This function fills invocation APIs with symbols from dlopen("/path/to/libjvm.dylib") and dlsym().

# Summary

The JLI_Launch() does the following things in two difference threads:

  • Initialize and parse platform specified objects and flags. (Thread-1)
  • Register to macOS and re-run JLI_Launch() in new thread. (Thread-1)
  • Fill JNI Invocation APIs(ifn) from libjvm.dylib (Thread-2)
  • Parse envrionment variables and commandline arguments (Thread-2)
  • Call JVMInit() (Thread-2)

# JVMInit()

Source: jdk/src/macosx/bin/java_md_macosx.c

After JLI_Launch(), the function JVMInit() is called. We only care about one line in this function:

int
JVMInit(InvocationFunctions* ifn, jlong threadStackSize,
                 int argc, char **argv,
                 int mode, char *what, int ret) {
    /* ... */
    return ContinueInNewThread(ifn, threadStackSize, argc, argv, mode, what, ret);
}

ContinueInNewThread() was defined in java.c and it is just a wrapper function:

int
ContinueInNewThread(...)
{
    /* ... */
    rslt = ContinueInNewThread0(JavaMain, threadStackSize, (void*)&args);
    /* ... */
}

The ContinueInNewThread0() does what it sounds like it should do. It blocks current thread and continues execution in a new thread.

ContinueInNewThread0() was defined in java_md_macosx.c:

int
ContinueInNewThread0(int (JNICALL *continuation)(void *), ...) {
    /* ... */
    if (pthread_create(&tid, &attr, (void *(*)(void*))continuation, (void*)args) == 0) {
      void * tmp;
      pthread_join(tid, &tmp);
      rslt = (int)tmp;
    }
    /* ... */
}

The argument continuation is JavaMain() defined in java.c. As a result, Thread-2 waits by calling pthread_join(), and Thread-3 starts to play. Now our Java VM is going to RUA!

# JavaMain()

Source: jdk/src/share/bin/java.c

Show the code:

int JNICALL
JavaMain(void * _args)
{
    JavaMainArgs *args = (JavaMainArgs *)_args;
    int argc = args->argc;
    char **argv = args->argv;
    int mode = args->mode;
    char *what = args->what;
    InvocationFunctions ifn = args->ifn;

    JavaVM *vm = 0;
    JNIEnv *env = 0;
    jclass mainClass = NULL;
    jclass appClass = NULL; /* actual application class being launched */
    jmethodID mainID;
    jobjectArray mainArgs;
    int ret = 0;
    jlong start, end;

    /* Call objc_registerThreadWithCollector() */
    RegisterThread();

    /* Initialize the virtual machine */
    start = CounterGet();
    if (!InitializeJVM(&vm, &env, &ifn)) {
        JLI_ReportErrorMessage(JVM_ERROR1);
        exit(1);
    }

    /* ... */
}

int mode: The value of enum LaunchMode. Here the value is 1 (LM_ClASS)
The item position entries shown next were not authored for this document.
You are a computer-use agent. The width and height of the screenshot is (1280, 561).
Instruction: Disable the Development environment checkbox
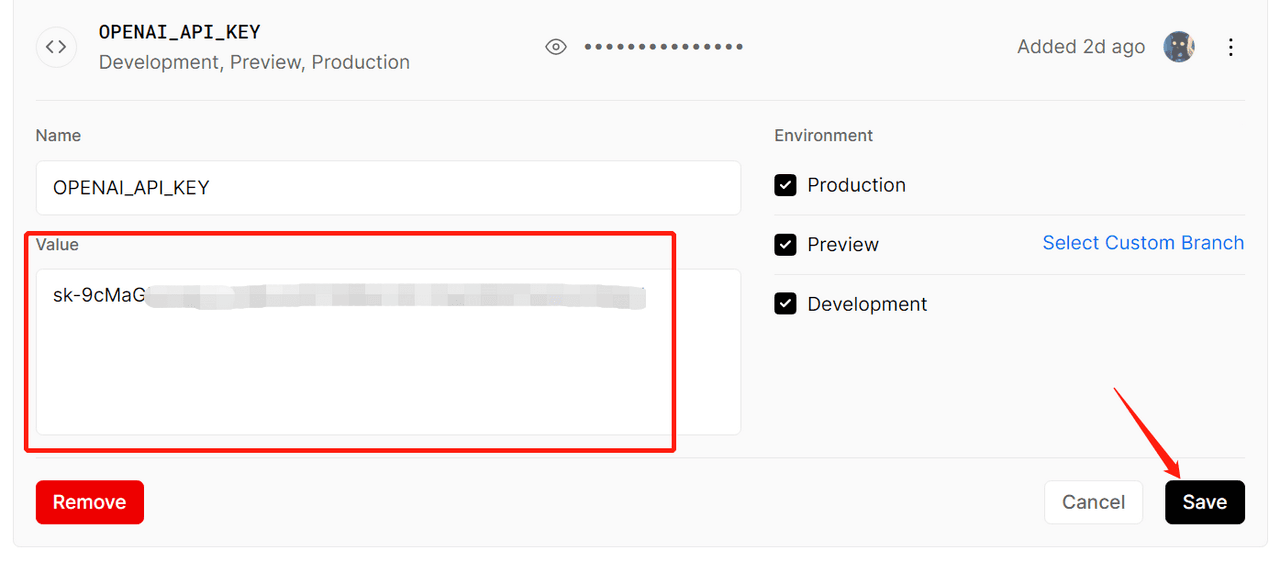click(x=786, y=304)
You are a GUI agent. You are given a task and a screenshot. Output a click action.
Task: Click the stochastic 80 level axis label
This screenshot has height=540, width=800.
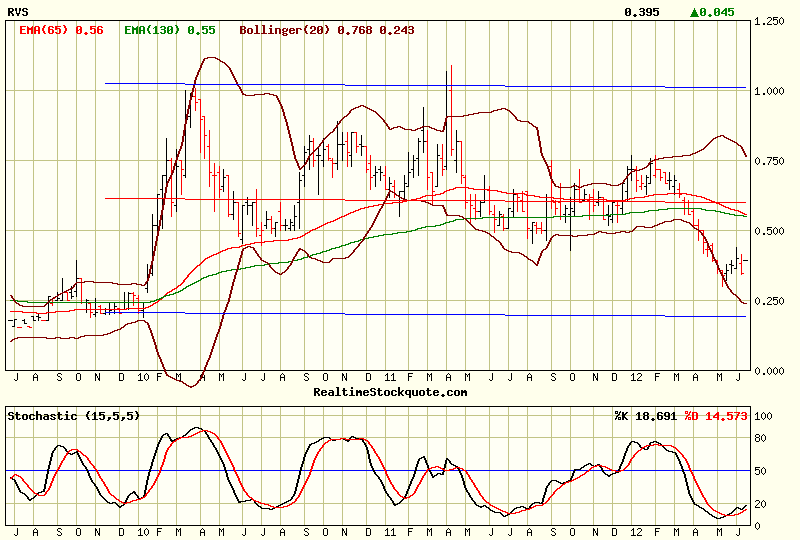click(761, 437)
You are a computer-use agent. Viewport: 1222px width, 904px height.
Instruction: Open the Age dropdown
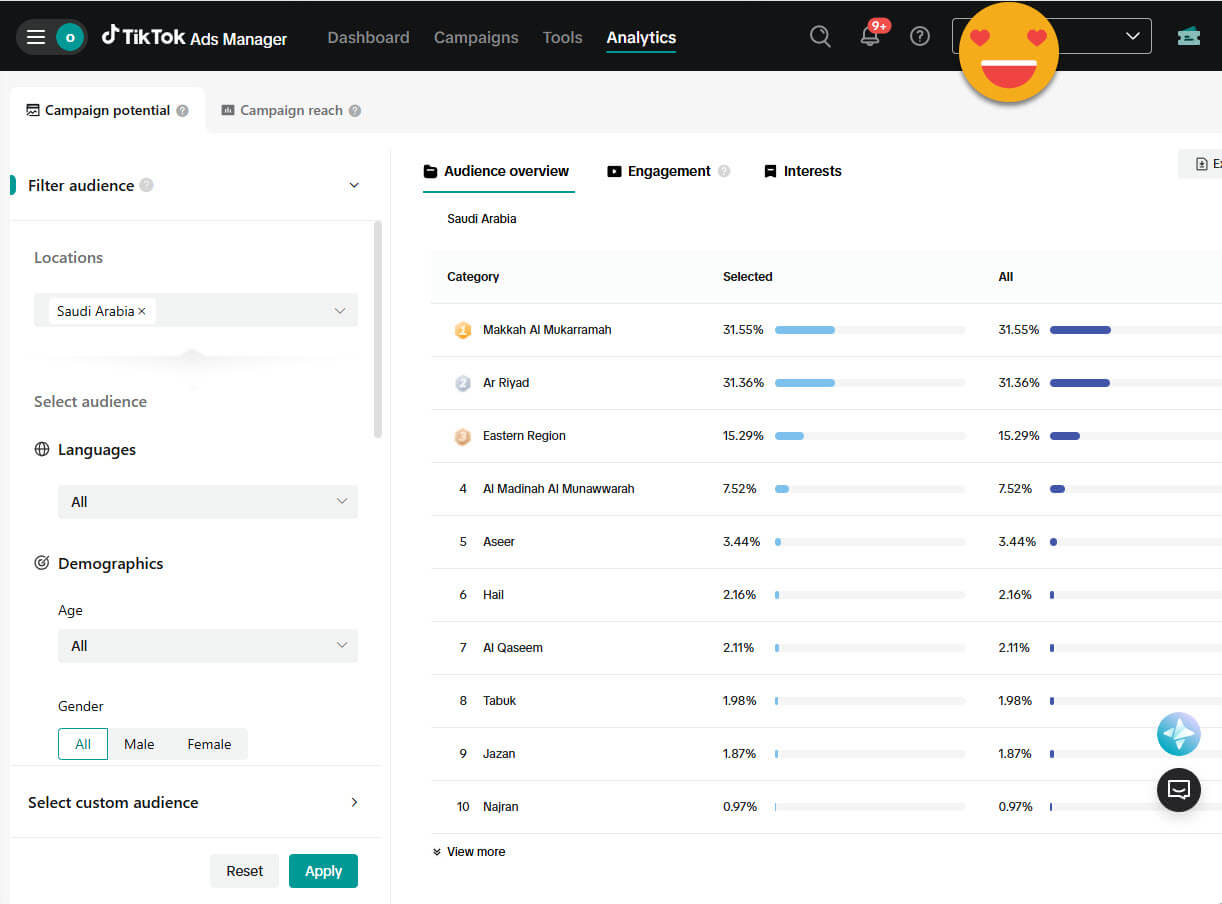pos(208,646)
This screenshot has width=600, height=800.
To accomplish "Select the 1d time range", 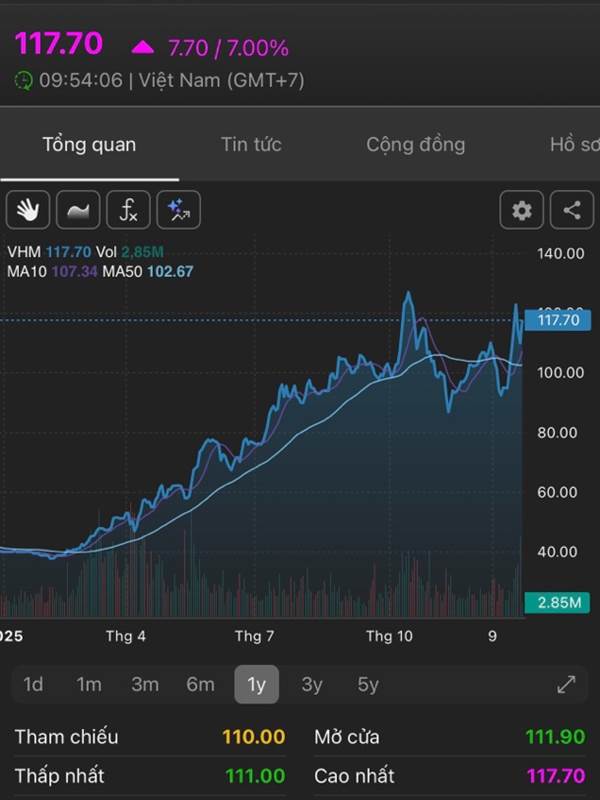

/* jdk/src/share/bin/java.h */
enum LaunchMode {               /* cf. sun.launcher.LauncherHelper
    LM_UNKNOWN = 0,
    LM_CLASS,
    LM_JAR
};

char *what: The main class name. Here the value is com.imkiva.kivm.Main

The InitializeJVM() will call ifn->CreateJavaVM() to create the Java VM.

static jboolean
InitializeJVM(JavaVM **pvm, JNIEnv **penv, InvocationFunctions *ifn)
{
    JavaVMInitArgs args;
    jint r;

    /* ... */

    r = ifn->CreateJavaVM(pvm, (void **)penv, &args);
    JLI_MemFree(options);
    return r == JNI_OK;
}

In fact, ifn->CreateJavaVM is a function pointer to JNI_CreateJavaVM (see above)

# JNI_CreateJavaVM()

Source: hotspot/src/share/vm/prims/jni.cpp

jint JNICALL JNI_CreateJavaVM(JavaVM **vm, void **penv, void *args) {
    /* ... */

    result = Threads::create_vm((JavaVMInitArgs*) args, &can_try_again);
    if (result == JNI_OK) {
        JavaThread *thread = JavaThread::current();
        /* thread is thread_in_vm here */
        *vm = (JavaVM *)(&main_vm);
        *(JNIEnv**)penv = thread->jni_environment();

        /* ... */
    }
}

Yeah, we see the famous Threads::create_vm() now.

# Threads::create_vm()

Source: hotspot/src/share/vm/runtime/thread.cpp

/* TODO */

# Summary

/* TODO */

# The main() Method Execution

# LoadMainClass()

Source: jdk/src/share/bin/java.c

We have to continue with JavaMain() function. Now we say that after InitializeJVM(), the JavaVM * and JNIEnv * are set. So it's time to run our Java's main() method.

int JNICALL
JavaMain(void * _args)
{
    /* listed above */
    /* ... */

    mainClass = LoadMainClass(env, mode, what);
    CHECK_EXCEPTION_NULL_LEAVE(mainClass);
    /*
     * In some cases when launching an application that needs a helper, e.g., a
     * JavaFX application with no main method, the mainClass will not be the
     * applications own main class but rather a helper class. To keep things
     * consistent in the UI we need to track and report the application main class.
     */
    appClass = GetApplicationClass(env);
    NULL_CHECK_RETURN_VALUE(appClass, -1);
    /*
     * PostJVMInit uses the class name as the application name for GUI purposes,
     * for example, on OSX this sets the application name in the menu bar for
     * both SWT and JavaFX. So we'll pass the actual application class here
     * instead of mainClass as that may be a launcher or helper class instead
     * of the application class.
     */
    PostJVMInit(env, appClass, vm);
    /*
     * The LoadMainClass not only loads the main class, it will also ensure
     * that the main method's signature is correct, therefore further checking
     * is not required. The main method is invoked here so that extraneous java
     * stacks are not in the application stack trace.
     */
    mainID = (*env)->GetStaticMethodID(env, mainClass, "main",
                                       "([Ljava/lang/String;)V");
    CHECK_EXCEPTION_NULL_LEAVE(mainID);

    /* Build platform specific argument array */
    mainArgs = CreateApplicationArgs(env, argv, argc);
    CHECK_EXCEPTION_NULL_LEAVE(mainArgs);

    /* Invoke main method. */
    (*env)->CallStaticVoidMethod(env, mainClass, mainID, mainArgs);

    /*
     * The launcher's exit code (in the absence of calls to
     * System.exit) will be non-zero if main threw an exception.
     */
    ret = (*env)->ExceptionOccurred(env) == NULL ? 0 : 1;
    LEAVE();
}